Essere brahmani o kshatrya era insieme un modo d'essere ed anche un compito.
Voleva dire formarsi un carattere, una tempra.
Ancora Goethe dirà: «Vivere a proprio gusto è da plebeo. Il nobile aspira a un ordine e a una legge» a cui si sottopone volontariamente, ed è una legge assolutamente esigente. (2)
In questo senso, oggi, siamo tutti sudras, intoccabili.
Ci contentiamo di essere quello che già siamo, senza sforzo, edonisticamente: e così cadiamo sempre più nella sfera discendente del tamas, nero come Kalì.
La «democrazia» e le sue patologie terminali non sono, in fondo, che questo.
Ancora nell'India moderna, etnologi britannici videro in atto un fenomeno curioso, chiamato «la brahmanizzazione delle caste».
E' il caso di una sottocasta di barbieri, le cui mogli facevano le levatrici; il contatto con i peli e il sangue, realtà corporee «impure», ne rendeva basso il rango, quasi da intoccabili.
Il consiglio della sottocasta, gli anziani, decise da un certo punto in poi di «brahmanizzarsi», vietò alle donne il mestiere di levatrice, gli uomini smisero di fare i barbieri per un mestiere più «puro», quello di vasai, e studiarono i Veda.
In poche generazioni, la società circostante li accettò - non come individui ma come gruppo - come brahmani.
Ecco un esempio della tensione ascendente che ancora poteva esercitare l'esemplarità delle caste superiori, il loro essere «imitate».
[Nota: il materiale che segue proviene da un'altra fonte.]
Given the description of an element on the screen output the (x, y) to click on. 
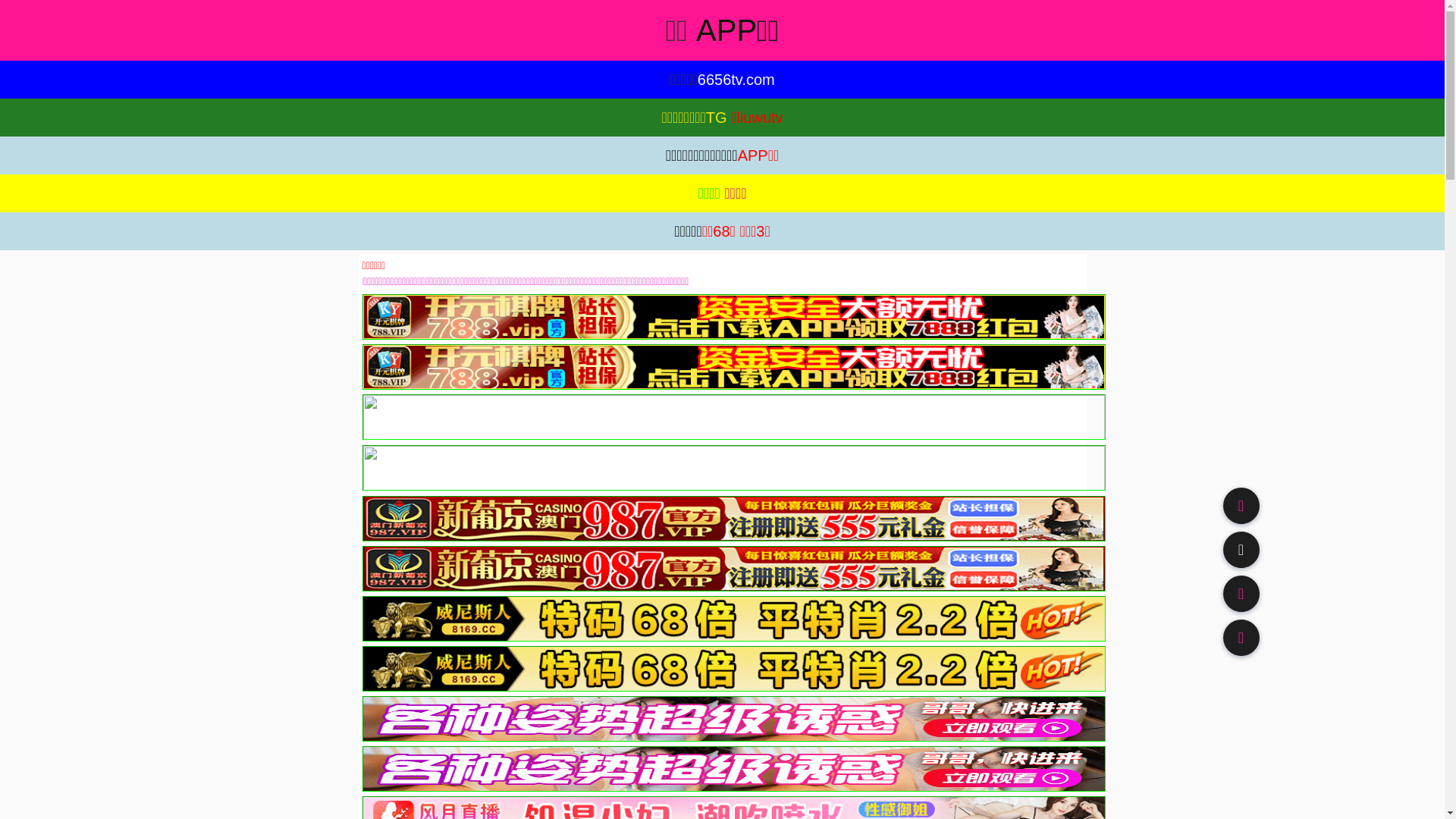
91TV Element type: hover (1240, 593)
Given the description of an element on the screen output the (x, y) to click on. 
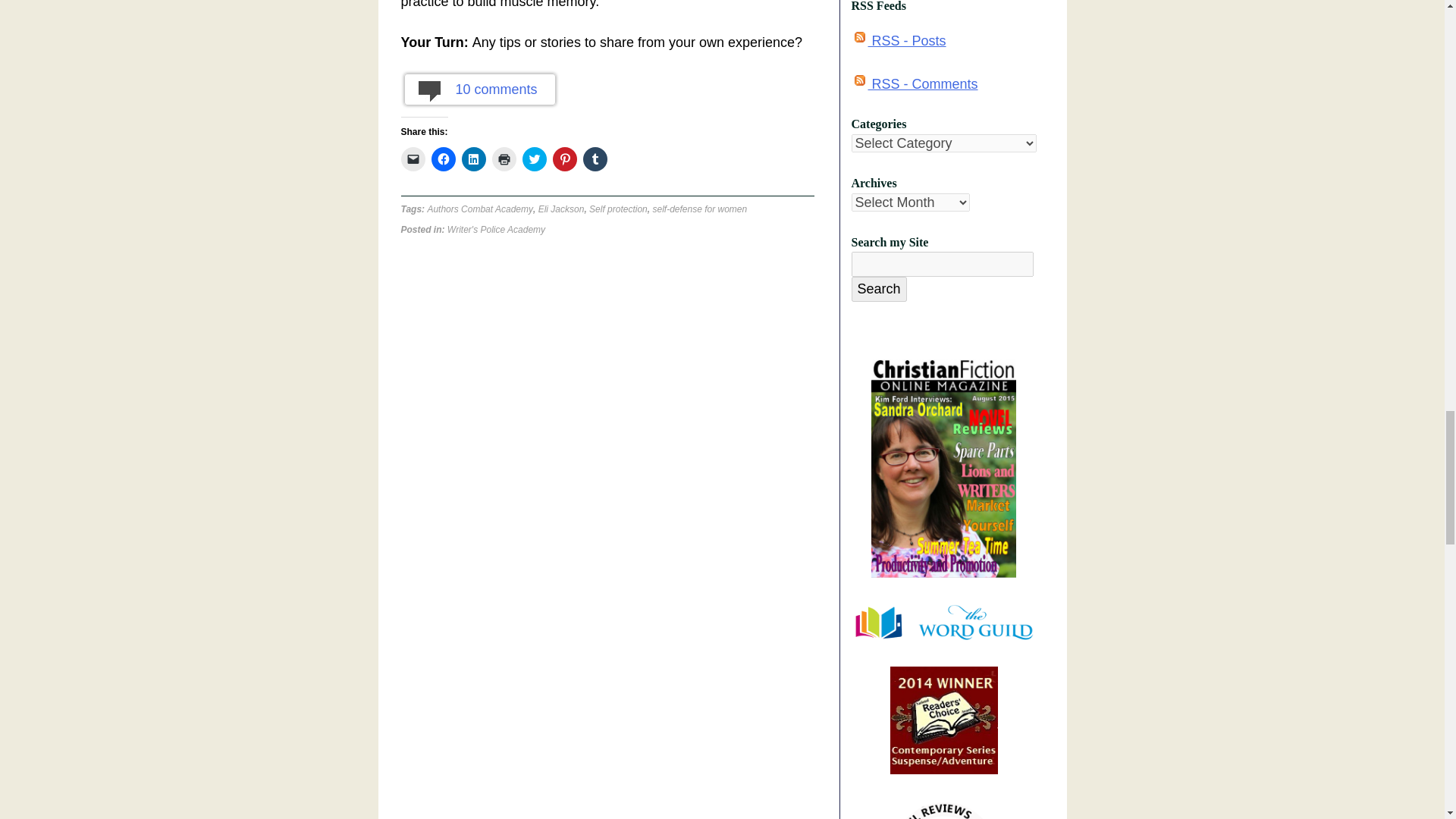
Click to share on Pinterest (563, 159)
Click to share on Facebook (442, 159)
Click to share on Twitter (533, 159)
Click to share on LinkedIn (472, 159)
Search (877, 289)
Click to print (503, 159)
Click to email a link to a friend (412, 159)
Subscribe to posts (897, 40)
Click to share on Tumblr (594, 159)
Given the description of an element on the screen output the (x, y) to click on. 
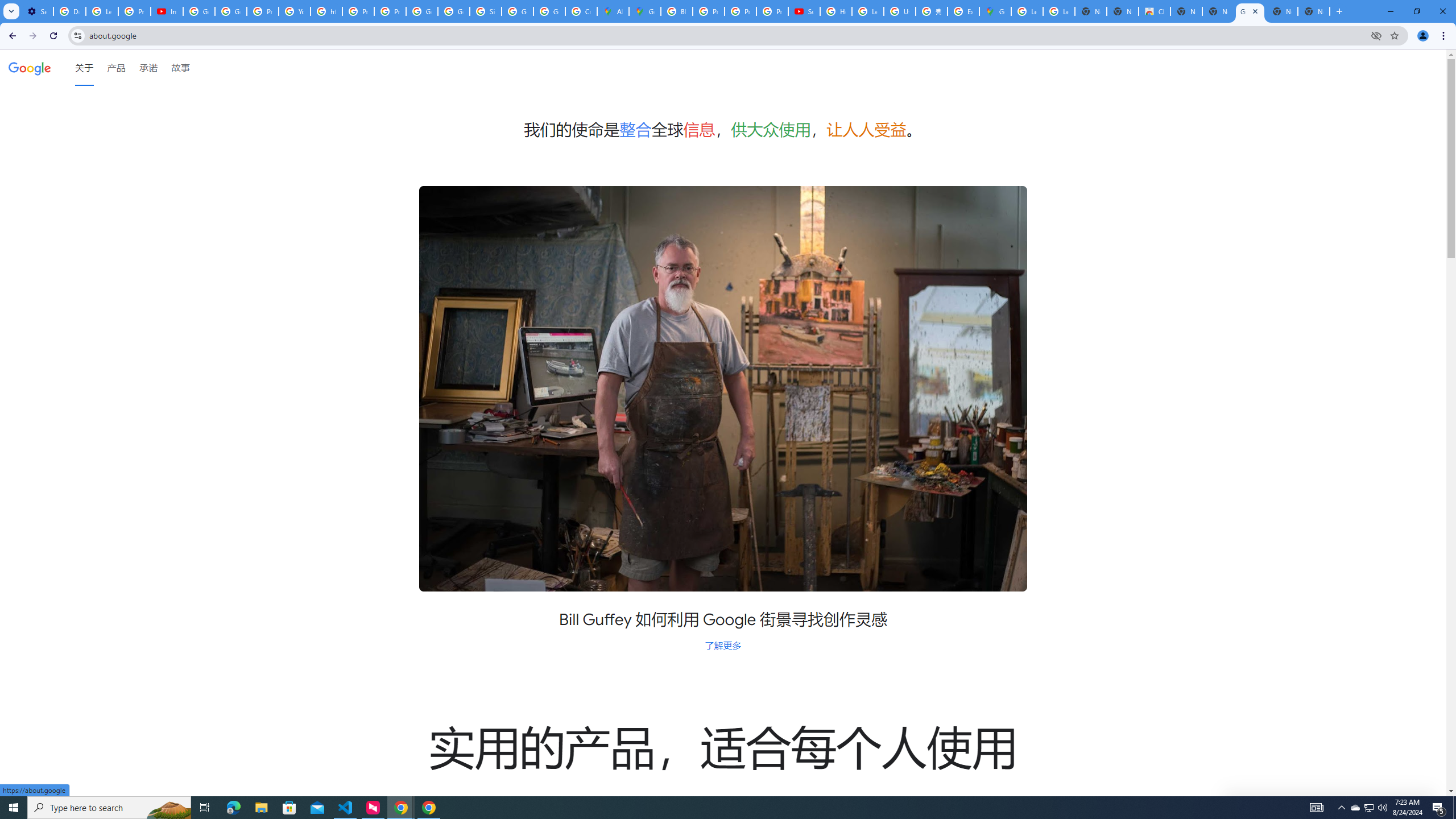
Settings - Customize profile (37, 11)
How Chrome protects your passwords - Google Chrome Help (836, 11)
Subscriptions - YouTube (804, 11)
Blogger Policies and Guidelines - Transparency Center (676, 11)
Given the description of an element on the screen output the (x, y) to click on. 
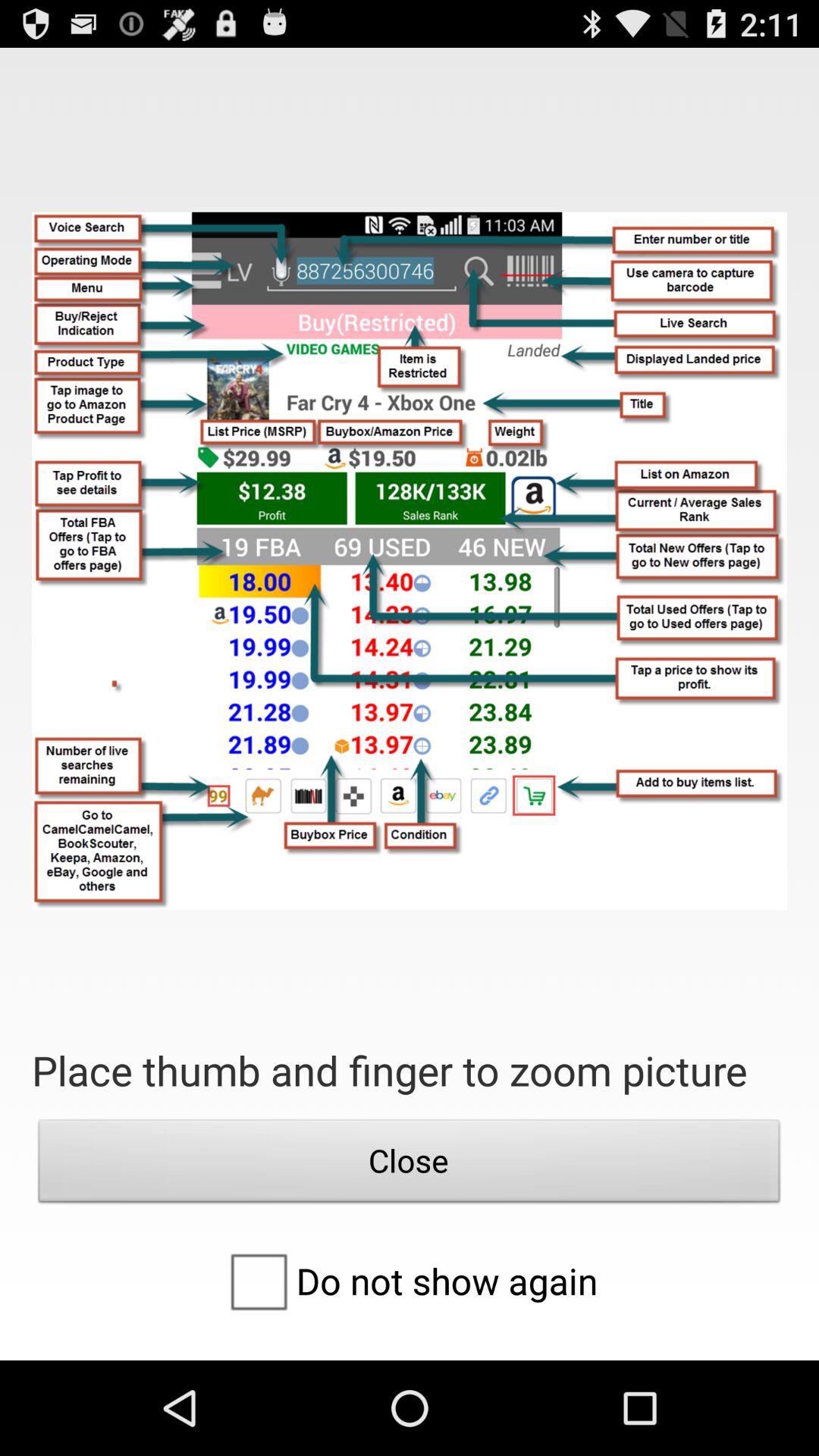
turn on the app below the place thumb and item (409, 1165)
Given the description of an element on the screen output the (x, y) to click on. 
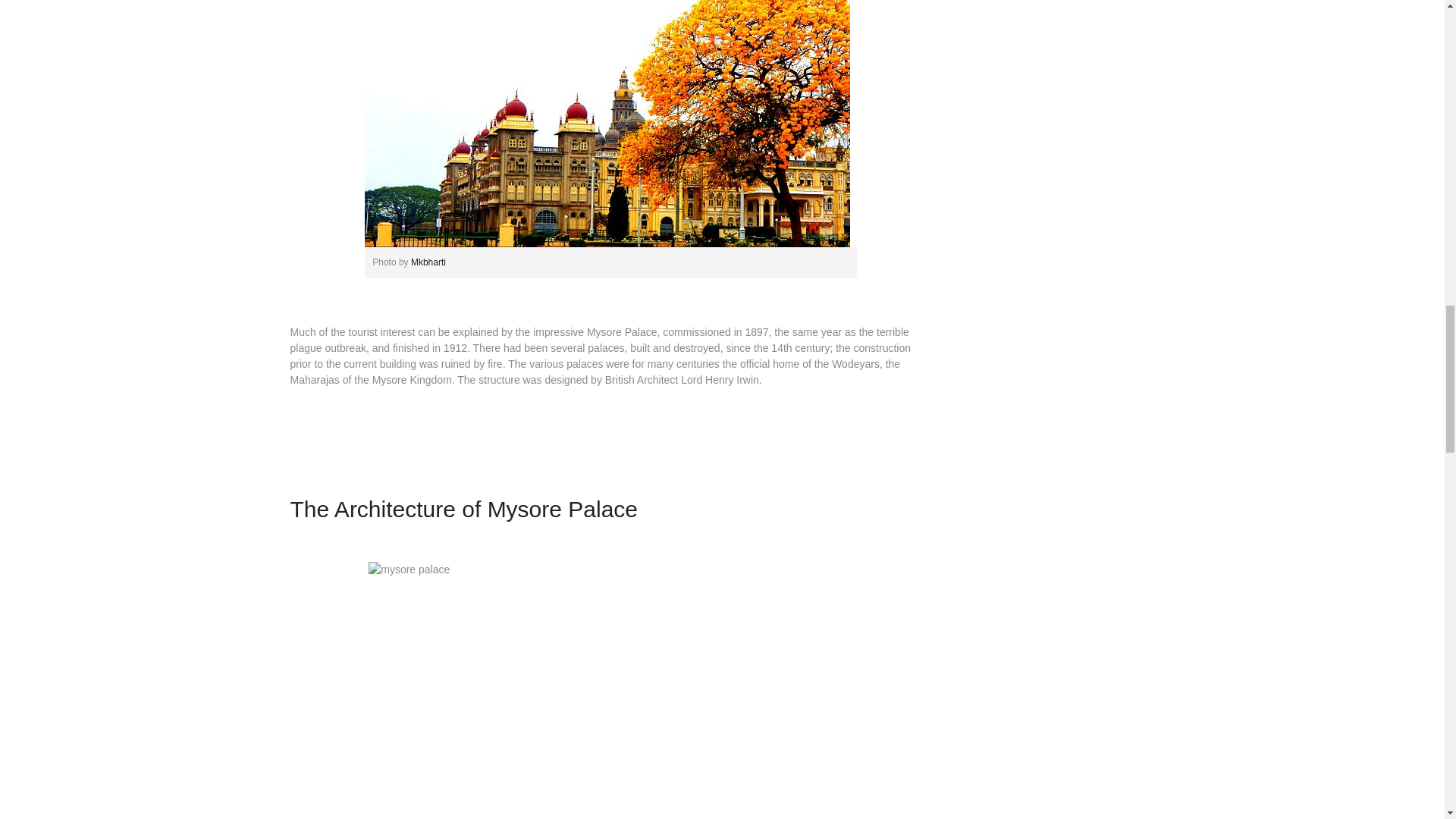
Mkbharti (427, 262)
Nell'Europa moderna Herman Berl identificò il fenomeno contrario, della «regressione delle caste».
Si tratta dell'emergere e del diventare egemoni degli «Stati» via via più bassi.
Nella lotta medioevale per le investiture, si vide la rivolta dell'elemento aristocratico e guerriero, imperiale, contro il clero (peraltro sempre meno adeguato al suo compito, parassitario: da qui nasce l'insubordinazione).
Poi, nella Rivoluzione Francese, è il dominio tirannico del «Terzo Stato» - la borghesia - ad imporsi, con le sue avidità e i suoi calcoli economici.
Con la rivoluzione bolscevica, è la volta del quarto Stato, gli operai, i sudras di aspirare al dominio.
Oggi, nella sfatta anarchia edonistica trionfante, si deve deplorare l'emergere di un «quinto Stato»: i frequentatori di stadi e discoteche che impongono la «loro» visione del mondo, che vogliono essere amministrati anziché governati, che vogliono soprattutto godere (significativamente, un gruppo sessantottino lanciò lo slogan «Godere operaio» al posto di «Potere operaio»).
Nella visione castale, costoro sono «chandala», sotto-uomini, puro «tamas», incapaci di sacrificare un poco l'oggi al domani, e dunque incapaci di reggere la civiltà.
Nelle loro mani, la civiltà decade, la democrazia diventa criminalità, la religione è abbandonata, la tempra morale si liquefa (e chi ne ha viene deriso).
Persino ogni forma d'arte - come constatiamo - deperisce e muore, sostituita da un «mercato dell'arte» con aste e denaro.
Costoro che credono di essere liberi perché «vivono a loro gusto», infatti, sono soggetti alla più dura delle «leggi» impersonali, l'economicismo, il «libero mercato globale» che fa di ciascuno di loro (e di noi) i suoi zimbelli.
Costoro imitano non già gli «exempla» nobili, ma i peggiori e più ripugnanti: con gli orecchini e i tatuaggi, si vogliono simili allo zingaro, al ladro di cavalli, al pirata e al galeotto.
Persino la sessualità - non essendo più assunta come compito - diventa intercambiabile e incerta: si glorifica il travestitismo, si lodano come «normali» le perversioni.
Sono personalità larvali, a-razionali, spinte da impulsi primari.
La ragione sparisce, sostituita da una violenza idiota e corpuscolare, da un arraffare generale, da una guerra molecolare di tutti contro tutti.
Secondo l'antica sapienza indo-europea, questo disordine estremo indica l'estremo limite della decadenza, del Kali Yuga.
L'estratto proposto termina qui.